■ WORK REQUIRED ■
Lay out the rows below as a Markdown table with two columns, No. and Line. Number each row in order and leave out the blank lines.
-- start of SOURCE RECORDS --
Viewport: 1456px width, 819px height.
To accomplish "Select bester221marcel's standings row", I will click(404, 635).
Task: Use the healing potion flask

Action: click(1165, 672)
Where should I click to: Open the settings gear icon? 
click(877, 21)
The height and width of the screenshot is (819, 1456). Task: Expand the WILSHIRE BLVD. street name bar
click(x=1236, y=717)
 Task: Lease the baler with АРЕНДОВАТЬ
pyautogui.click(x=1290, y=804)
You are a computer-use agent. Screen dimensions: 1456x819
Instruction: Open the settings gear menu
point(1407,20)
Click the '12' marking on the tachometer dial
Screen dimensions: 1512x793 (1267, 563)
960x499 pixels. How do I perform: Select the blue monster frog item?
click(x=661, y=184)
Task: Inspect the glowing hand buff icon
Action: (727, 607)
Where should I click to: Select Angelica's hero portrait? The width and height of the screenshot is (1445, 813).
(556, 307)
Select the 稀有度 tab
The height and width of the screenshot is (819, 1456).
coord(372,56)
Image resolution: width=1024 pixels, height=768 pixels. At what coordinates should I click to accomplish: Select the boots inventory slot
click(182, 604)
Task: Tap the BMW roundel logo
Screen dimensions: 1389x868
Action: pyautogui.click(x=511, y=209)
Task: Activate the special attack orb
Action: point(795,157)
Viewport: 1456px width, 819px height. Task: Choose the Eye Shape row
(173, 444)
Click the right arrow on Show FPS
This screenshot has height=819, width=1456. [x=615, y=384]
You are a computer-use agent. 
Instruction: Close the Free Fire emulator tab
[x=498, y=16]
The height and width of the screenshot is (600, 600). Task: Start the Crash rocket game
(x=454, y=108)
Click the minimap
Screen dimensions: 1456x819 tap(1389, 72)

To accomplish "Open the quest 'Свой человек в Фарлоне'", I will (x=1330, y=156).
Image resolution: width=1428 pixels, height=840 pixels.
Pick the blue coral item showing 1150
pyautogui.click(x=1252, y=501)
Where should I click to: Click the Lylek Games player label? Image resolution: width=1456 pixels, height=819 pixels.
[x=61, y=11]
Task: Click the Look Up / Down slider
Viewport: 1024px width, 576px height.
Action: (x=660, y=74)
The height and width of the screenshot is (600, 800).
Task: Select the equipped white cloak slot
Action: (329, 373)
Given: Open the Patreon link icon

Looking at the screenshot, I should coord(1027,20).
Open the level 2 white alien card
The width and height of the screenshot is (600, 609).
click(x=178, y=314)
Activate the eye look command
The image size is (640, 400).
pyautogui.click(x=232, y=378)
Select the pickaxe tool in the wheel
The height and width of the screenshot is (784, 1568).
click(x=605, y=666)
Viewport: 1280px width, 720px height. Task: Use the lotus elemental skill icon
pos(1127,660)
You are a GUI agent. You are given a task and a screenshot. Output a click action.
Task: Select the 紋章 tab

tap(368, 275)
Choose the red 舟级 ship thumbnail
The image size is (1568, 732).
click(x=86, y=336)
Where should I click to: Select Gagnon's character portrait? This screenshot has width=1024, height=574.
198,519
-- end of SOURCE RECORDS --
■ TASK RESPONSE ■
| No. | Line |
|---|---|
| 1 | Viewport: 1456px width, 819px height. |
| 2 | To accomplish "Select bester221marcel's standings row", I will click(404, 635). |
| 3 | Task: Use the healing potion flask |
| 4 | Action: click(1165, 672) |
| 5 | Where should I click to: Open the settings gear icon?  |
| 6 | click(877, 21) |
| 7 | The height and width of the screenshot is (819, 1456). Task: Expand the WILSHIRE BLVD. street name bar |
| 8 | click(x=1236, y=717) |
| 9 |  Task: Lease the baler with АРЕНДОВАТЬ |
| 10 | pyautogui.click(x=1290, y=804) |
| 11 | You are a computer-use agent. Screen dimensions: 1456x819 |
| 12 | Instruction: Open the settings gear menu |
| 13 | point(1407,20) |
| 14 | Click the '12' marking on the tachometer dial |
| 15 | Screen dimensions: 1512x793 (1267, 563) |
| 16 | 960x499 pixels. How do I perform: Select the blue monster frog item? |
| 17 | click(x=661, y=184) |
| 18 | Task: Inspect the glowing hand buff icon |
| 19 | Action: (727, 607) |
| 20 | Where should I click to: Select Angelica's hero portrait? The width and height of the screenshot is (1445, 813). |
| 21 | (556, 307) |
| 22 | Select the 稀有度 tab |
| 23 | The height and width of the screenshot is (819, 1456). |
| 24 | coord(372,56) |
| 25 | Image resolution: width=1024 pixels, height=768 pixels. At what coordinates should I click to accomplish: Select the boots inventory slot |
| 26 | click(182, 604) |
| 27 | Task: Tap the BMW roundel logo |
| 28 | Screen dimensions: 1389x868 |
| 29 | Action: pyautogui.click(x=511, y=209) |
| 30 | Task: Activate the special attack orb |
| 31 | Action: point(795,157) |
| 32 | Viewport: 1456px width, 819px height. Task: Choose the Eye Shape row |
| 33 | (173, 444) |
| 34 | Click the right arrow on Show FPS |
| 35 | This screenshot has height=819, width=1456. [x=615, y=384] |
| 36 | You are a computer-use agent.  |
| 37 | Instruction: Close the Free Fire emulator tab |
| 38 | [x=498, y=16] |
| 39 | The height and width of the screenshot is (600, 600). Task: Start the Crash rocket game |
| 40 | (x=454, y=108) |
| 41 | Click the minimap |
| 42 | Screen dimensions: 1456x819 tap(1389, 72) |
| 43 | To accomplish "Open the quest 'Свой человек в Фарлоне'", I will (x=1330, y=156). |
| 44 | Image resolution: width=1428 pixels, height=840 pixels. |
| 45 | Pick the blue coral item showing 1150 |
| 46 | pyautogui.click(x=1252, y=501) |
| 47 | Where should I click to: Click the Lylek Games player label? Image resolution: width=1456 pixels, height=819 pixels. |
| 48 | [x=61, y=11] |
| 49 | Task: Click the Look Up / Down slider |
| 50 | Viewport: 1024px width, 576px height. |
| 51 | Action: (x=660, y=74) |
| 52 | The height and width of the screenshot is (600, 800). |
| 53 | Task: Select the equipped white cloak slot |
| 54 | Action: (329, 373) |
| 55 | Given: Open the Patreon link icon |
| 56 | Looking at the screenshot, I should coord(1027,20). |
| 57 | Open the level 2 white alien card |
| 58 | The width and height of the screenshot is (600, 609). |
| 59 | click(x=178, y=314) |
| 60 | Activate the eye look command |
| 61 | The image size is (640, 400). |
| 62 | pyautogui.click(x=232, y=378) |
| 63 | Select the pickaxe tool in the wheel |
| 64 | The height and width of the screenshot is (784, 1568). |
| 65 | click(x=605, y=666) |
| 66 | Viewport: 1280px width, 720px height. Task: Use the lotus elemental skill icon |
| 67 | pos(1127,660) |
| 68 | You are a GUI agent. You are given a task and a screenshot. Output a click action. |
| 69 | Task: Select the 紋章 tab |
| 70 | tap(368, 275) |
| 71 | Choose the red 舟级 ship thumbnail |
| 72 | The image size is (1568, 732). |
| 73 | click(x=86, y=336) |
| 74 | Where should I click to: Select Gagnon's character portrait? This screenshot has width=1024, height=574. |
| 75 | 198,519 |